WRITTEN INSTRUCTION - Count the lines of the material below that contain the string "icon", with case counting, and give only the number.

INFORMATION SHOWN -
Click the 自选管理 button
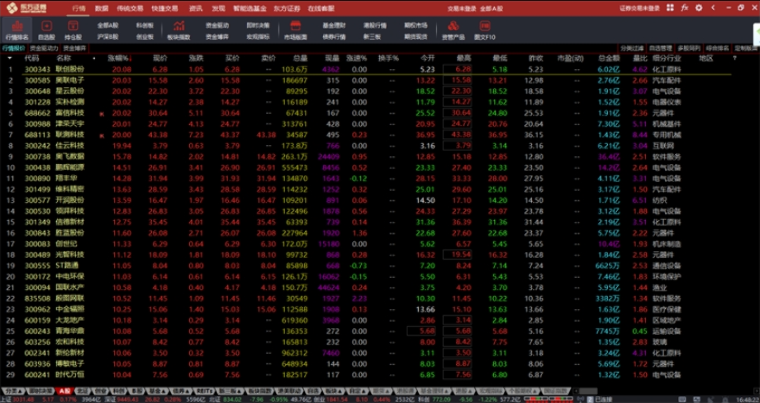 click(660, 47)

--

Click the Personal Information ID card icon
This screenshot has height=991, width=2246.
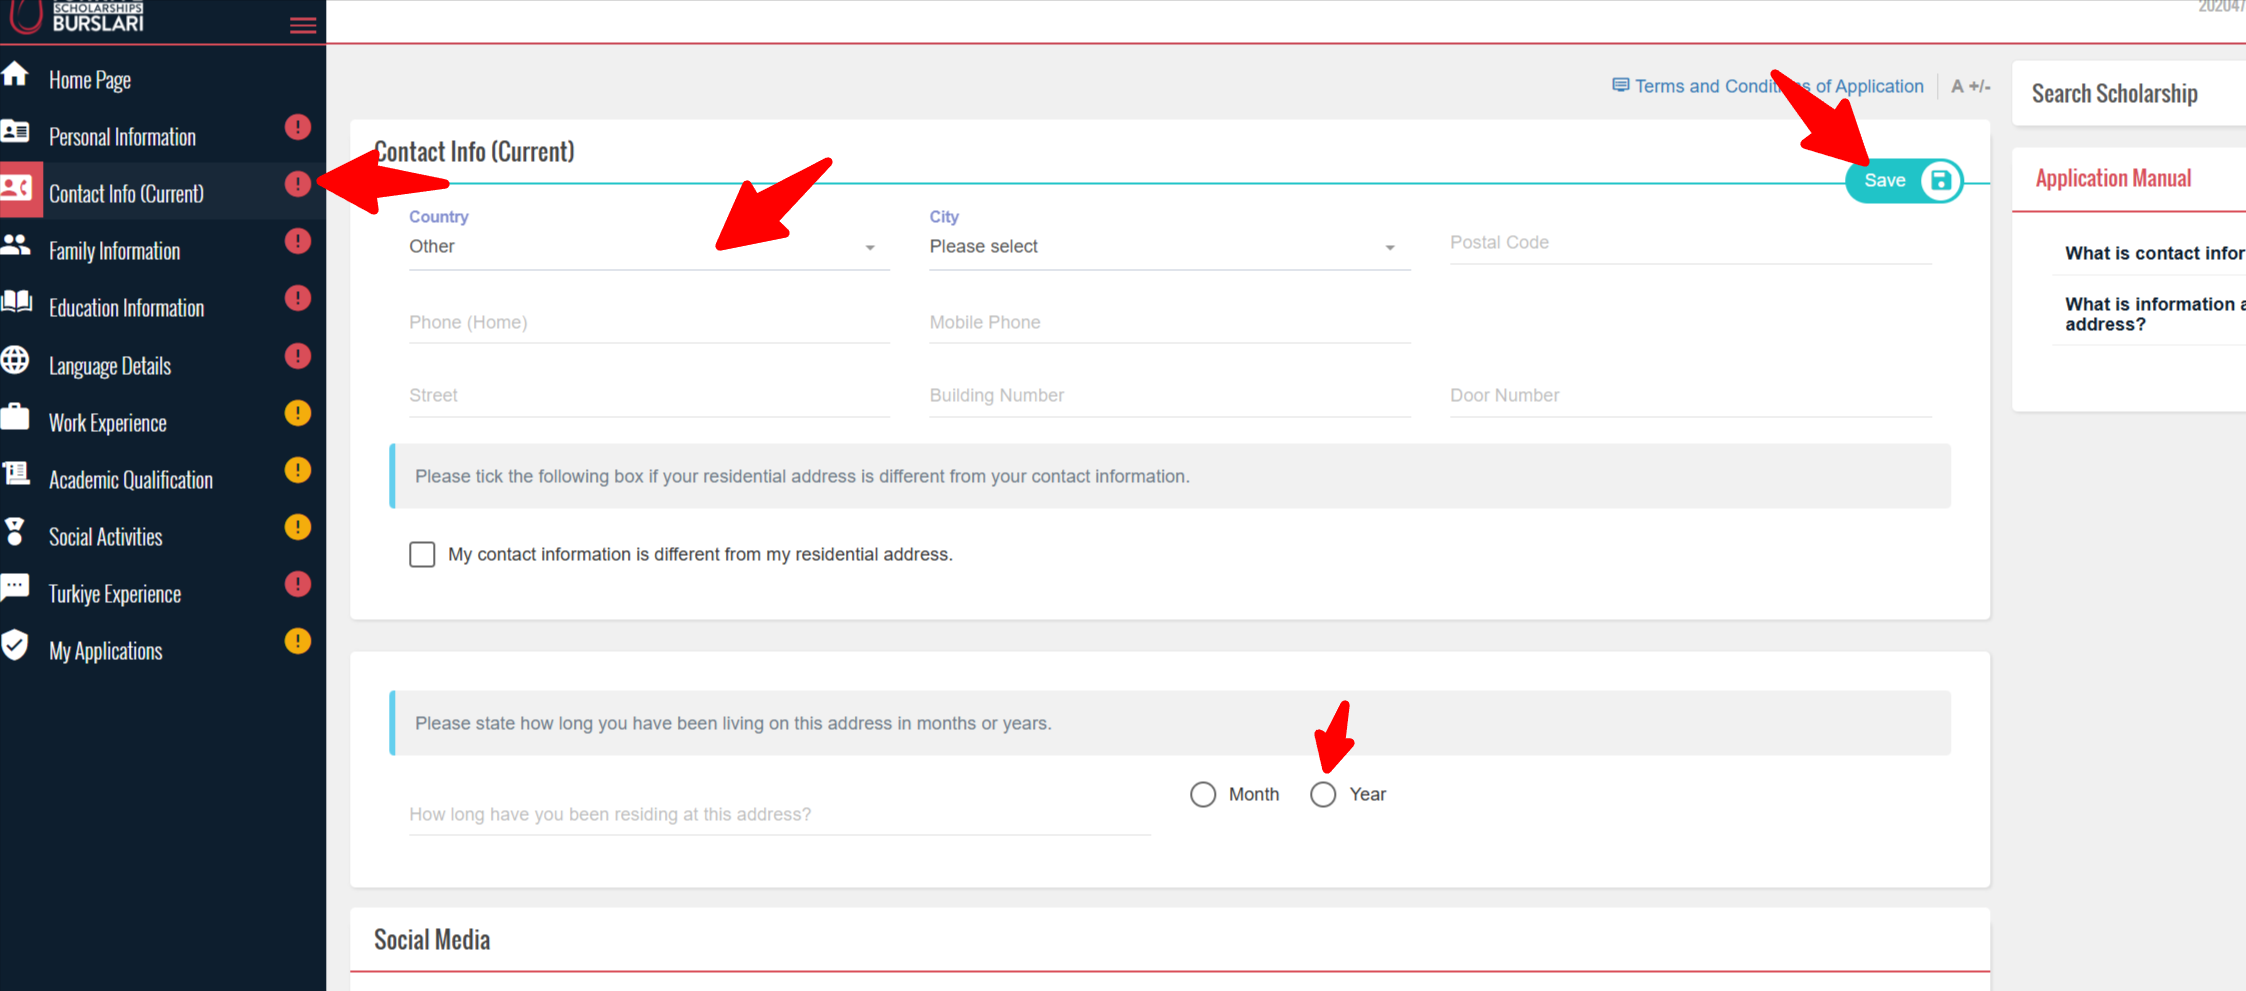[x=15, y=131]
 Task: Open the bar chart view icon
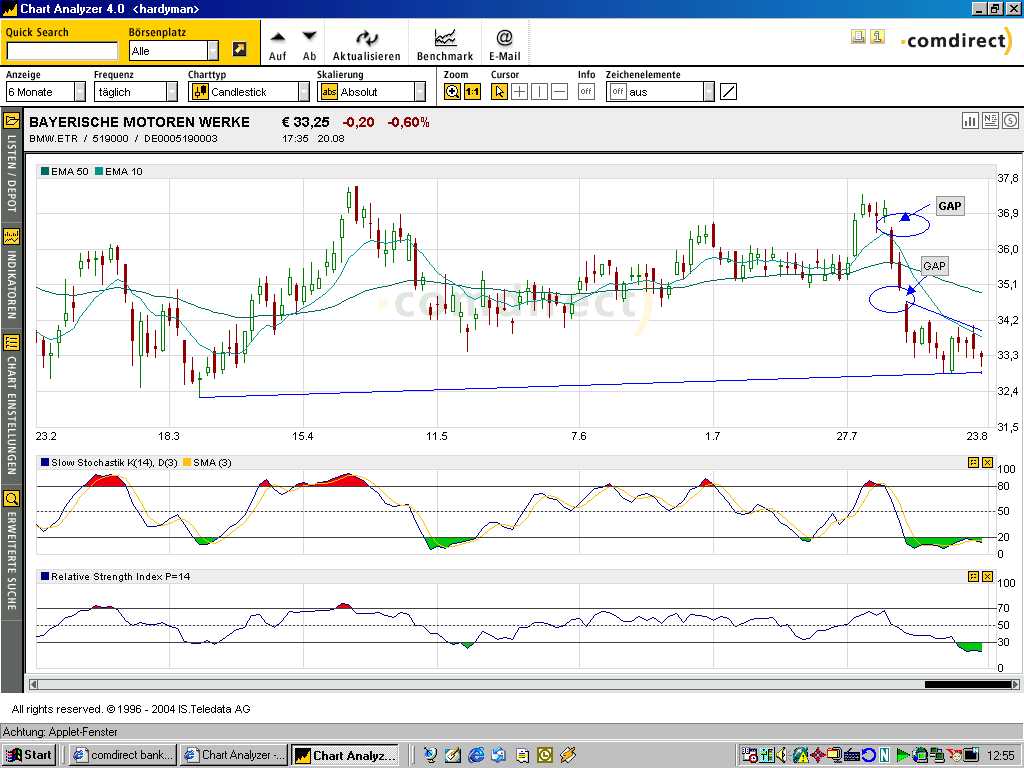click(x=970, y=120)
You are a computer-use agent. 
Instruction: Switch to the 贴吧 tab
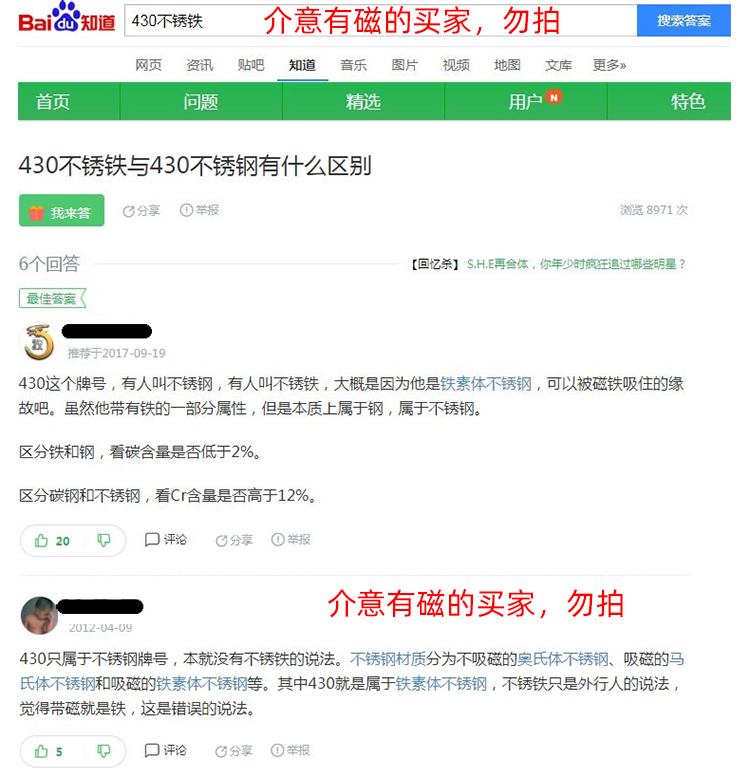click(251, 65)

RESPONSE TO THE TASK - 2